In his environmental encyclical, Laudato Si’, Pope Francis introduces the concept of integral ecology. While he didn’t coin the term, the pope goes to great lengths to explain “everything is closely interrelated, and today’s problems call for a vision capable of taking into account every aspect of the global crisis.” An integral ecology, he says, includes human, environmental, economic and social dimensions, “so as to hear both the cry of the earth and the cry of the poor.”
In this issue we highlight Maryknoll’s response to the global environmental crisis, which along with the threat of nuclear weapons is widely regarded by scientists as one of the “twin existential threats” to life on earth as we know it. We focus on the commitments of the Maryknoll Fathers and Brothers and Maryknoll Sisters to live out the pope’s call to care for our common home.
To that end, we are excerpting part of the Maryknoll Society’s guiding document from its 14th General Chapter, which elected new leadership in July and set direction for the next six years.
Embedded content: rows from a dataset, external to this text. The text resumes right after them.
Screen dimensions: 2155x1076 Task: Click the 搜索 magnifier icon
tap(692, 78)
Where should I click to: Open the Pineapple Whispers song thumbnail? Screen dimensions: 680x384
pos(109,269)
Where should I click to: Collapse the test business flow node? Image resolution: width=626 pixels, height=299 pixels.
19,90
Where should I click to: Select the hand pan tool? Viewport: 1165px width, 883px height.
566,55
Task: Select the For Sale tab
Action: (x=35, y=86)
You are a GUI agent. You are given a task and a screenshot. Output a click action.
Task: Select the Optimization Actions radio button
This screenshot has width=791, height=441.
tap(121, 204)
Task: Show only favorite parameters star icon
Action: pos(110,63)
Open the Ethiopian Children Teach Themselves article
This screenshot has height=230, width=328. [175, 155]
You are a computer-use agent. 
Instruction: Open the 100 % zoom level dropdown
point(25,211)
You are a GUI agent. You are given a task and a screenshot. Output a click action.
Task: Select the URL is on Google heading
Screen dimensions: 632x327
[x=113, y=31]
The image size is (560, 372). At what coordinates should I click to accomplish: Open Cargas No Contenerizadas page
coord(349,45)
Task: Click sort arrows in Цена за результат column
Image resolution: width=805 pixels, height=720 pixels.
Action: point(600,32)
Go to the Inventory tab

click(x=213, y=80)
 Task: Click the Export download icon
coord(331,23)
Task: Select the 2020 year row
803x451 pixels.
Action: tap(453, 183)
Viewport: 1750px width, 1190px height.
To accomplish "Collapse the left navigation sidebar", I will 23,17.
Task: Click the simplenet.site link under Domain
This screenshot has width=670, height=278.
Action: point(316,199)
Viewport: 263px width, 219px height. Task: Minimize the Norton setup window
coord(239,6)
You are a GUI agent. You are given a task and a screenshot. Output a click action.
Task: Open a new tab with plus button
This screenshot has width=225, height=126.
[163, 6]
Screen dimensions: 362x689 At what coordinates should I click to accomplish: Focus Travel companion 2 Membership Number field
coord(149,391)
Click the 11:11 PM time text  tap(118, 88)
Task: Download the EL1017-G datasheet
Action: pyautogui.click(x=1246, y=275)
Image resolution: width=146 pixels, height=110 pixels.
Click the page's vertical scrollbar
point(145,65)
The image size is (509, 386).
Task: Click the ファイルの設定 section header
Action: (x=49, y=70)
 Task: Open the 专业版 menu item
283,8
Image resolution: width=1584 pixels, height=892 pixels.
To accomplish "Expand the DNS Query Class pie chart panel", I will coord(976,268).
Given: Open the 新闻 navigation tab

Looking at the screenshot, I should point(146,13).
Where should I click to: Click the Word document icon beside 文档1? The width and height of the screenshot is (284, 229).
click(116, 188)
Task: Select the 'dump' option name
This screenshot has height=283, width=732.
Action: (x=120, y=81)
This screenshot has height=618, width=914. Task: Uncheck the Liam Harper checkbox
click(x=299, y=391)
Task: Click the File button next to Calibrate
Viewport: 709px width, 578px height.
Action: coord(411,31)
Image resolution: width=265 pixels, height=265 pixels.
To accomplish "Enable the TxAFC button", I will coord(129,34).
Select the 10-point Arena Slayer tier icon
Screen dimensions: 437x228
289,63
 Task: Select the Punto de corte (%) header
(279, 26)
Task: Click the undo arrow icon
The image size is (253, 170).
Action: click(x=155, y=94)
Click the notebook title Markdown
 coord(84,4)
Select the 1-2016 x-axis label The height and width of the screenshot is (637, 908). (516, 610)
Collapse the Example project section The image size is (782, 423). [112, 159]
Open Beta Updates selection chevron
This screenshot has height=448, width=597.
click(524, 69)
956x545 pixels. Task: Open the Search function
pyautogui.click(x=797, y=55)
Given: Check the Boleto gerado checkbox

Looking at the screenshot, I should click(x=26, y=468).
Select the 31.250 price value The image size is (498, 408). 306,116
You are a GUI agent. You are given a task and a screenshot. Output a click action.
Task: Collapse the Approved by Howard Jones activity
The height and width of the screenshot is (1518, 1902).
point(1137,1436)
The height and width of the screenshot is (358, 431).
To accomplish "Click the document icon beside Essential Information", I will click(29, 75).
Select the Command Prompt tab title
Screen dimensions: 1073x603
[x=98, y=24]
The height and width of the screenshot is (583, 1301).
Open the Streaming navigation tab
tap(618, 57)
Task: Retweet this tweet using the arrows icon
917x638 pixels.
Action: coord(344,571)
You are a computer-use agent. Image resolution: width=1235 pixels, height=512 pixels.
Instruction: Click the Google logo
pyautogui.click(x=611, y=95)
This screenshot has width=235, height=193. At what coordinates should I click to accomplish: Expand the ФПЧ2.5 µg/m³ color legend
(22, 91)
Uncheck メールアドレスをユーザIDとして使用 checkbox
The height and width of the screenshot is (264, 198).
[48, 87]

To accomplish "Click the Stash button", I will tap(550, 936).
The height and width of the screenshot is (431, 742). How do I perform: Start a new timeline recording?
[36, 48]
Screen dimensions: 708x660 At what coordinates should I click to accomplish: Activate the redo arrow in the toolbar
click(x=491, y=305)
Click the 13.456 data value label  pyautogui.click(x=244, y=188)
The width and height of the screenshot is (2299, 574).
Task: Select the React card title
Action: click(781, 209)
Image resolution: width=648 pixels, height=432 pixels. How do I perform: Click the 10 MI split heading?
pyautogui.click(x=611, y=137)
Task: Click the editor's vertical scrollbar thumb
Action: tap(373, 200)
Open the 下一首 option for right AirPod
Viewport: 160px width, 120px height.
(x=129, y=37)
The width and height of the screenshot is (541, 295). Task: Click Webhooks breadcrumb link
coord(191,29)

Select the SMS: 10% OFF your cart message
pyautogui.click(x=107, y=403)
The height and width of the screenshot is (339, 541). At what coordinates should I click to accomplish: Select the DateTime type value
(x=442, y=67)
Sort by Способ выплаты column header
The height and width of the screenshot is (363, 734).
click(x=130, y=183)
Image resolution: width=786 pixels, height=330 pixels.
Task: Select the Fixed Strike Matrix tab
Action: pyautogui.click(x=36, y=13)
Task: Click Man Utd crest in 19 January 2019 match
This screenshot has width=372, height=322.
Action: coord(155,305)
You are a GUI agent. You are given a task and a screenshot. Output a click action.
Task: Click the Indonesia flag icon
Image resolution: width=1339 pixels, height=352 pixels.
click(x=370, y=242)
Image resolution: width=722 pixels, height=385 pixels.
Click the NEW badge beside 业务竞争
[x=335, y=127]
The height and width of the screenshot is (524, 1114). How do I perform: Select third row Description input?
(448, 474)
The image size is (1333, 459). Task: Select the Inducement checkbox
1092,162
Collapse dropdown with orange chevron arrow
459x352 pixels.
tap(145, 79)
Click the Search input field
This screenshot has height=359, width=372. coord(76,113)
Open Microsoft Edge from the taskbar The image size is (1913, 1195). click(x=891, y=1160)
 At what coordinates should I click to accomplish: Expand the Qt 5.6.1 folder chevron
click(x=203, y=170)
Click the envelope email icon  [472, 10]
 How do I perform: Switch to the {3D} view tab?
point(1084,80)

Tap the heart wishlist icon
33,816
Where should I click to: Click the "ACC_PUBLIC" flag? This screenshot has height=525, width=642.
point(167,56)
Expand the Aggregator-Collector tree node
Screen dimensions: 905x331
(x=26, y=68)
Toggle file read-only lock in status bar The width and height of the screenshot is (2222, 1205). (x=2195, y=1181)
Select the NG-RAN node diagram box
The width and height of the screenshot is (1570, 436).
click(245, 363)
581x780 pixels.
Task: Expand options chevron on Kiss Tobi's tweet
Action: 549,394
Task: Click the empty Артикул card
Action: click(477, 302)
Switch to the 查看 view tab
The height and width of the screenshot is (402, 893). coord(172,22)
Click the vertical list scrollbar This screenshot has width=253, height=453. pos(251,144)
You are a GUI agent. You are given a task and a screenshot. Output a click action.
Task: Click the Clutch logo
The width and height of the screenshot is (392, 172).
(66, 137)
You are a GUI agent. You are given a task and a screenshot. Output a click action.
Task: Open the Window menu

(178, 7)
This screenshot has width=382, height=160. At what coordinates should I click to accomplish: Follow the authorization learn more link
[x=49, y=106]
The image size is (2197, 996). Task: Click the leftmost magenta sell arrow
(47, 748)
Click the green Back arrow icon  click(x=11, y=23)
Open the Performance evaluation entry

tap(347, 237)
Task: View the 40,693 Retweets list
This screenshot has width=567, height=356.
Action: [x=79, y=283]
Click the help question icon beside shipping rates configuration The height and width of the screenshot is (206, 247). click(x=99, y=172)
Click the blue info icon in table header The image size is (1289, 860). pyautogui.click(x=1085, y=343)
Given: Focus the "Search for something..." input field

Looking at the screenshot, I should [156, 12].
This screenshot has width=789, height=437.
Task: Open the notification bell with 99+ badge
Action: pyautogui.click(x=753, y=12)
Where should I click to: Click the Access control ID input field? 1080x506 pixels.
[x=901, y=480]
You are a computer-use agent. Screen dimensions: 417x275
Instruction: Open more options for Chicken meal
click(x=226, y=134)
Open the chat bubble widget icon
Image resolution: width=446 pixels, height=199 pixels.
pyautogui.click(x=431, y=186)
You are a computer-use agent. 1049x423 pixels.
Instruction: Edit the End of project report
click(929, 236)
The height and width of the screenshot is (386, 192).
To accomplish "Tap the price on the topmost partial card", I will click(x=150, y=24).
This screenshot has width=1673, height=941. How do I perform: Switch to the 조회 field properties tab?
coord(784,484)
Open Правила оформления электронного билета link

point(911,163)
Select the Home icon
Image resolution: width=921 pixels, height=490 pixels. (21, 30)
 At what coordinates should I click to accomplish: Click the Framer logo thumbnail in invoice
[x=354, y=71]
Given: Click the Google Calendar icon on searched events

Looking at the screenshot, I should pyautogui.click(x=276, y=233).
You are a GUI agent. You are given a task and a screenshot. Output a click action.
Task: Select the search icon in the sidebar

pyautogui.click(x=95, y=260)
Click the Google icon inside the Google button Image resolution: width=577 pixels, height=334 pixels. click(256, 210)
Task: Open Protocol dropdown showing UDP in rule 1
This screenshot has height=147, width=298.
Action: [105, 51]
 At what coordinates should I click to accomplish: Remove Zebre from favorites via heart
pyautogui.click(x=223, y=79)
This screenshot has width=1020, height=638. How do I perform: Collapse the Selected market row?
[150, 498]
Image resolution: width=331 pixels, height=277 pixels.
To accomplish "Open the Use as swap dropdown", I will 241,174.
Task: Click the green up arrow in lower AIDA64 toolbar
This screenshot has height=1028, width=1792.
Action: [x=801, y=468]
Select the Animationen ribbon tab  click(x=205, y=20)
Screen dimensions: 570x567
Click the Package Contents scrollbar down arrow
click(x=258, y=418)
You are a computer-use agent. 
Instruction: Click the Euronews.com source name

In the document, the Society pledges clearly and beautifully to “integrate the care of creation in all that we are and all that we do” on both personal and communal levels.
This powerful statement is a testament to how the promise of the pope’s seminal encyclical – to “bring the whole human family together to seek a sustainable and integral development” – is already bearing fruit.
“For,” as Pope Francis writes, “we know that things can change.”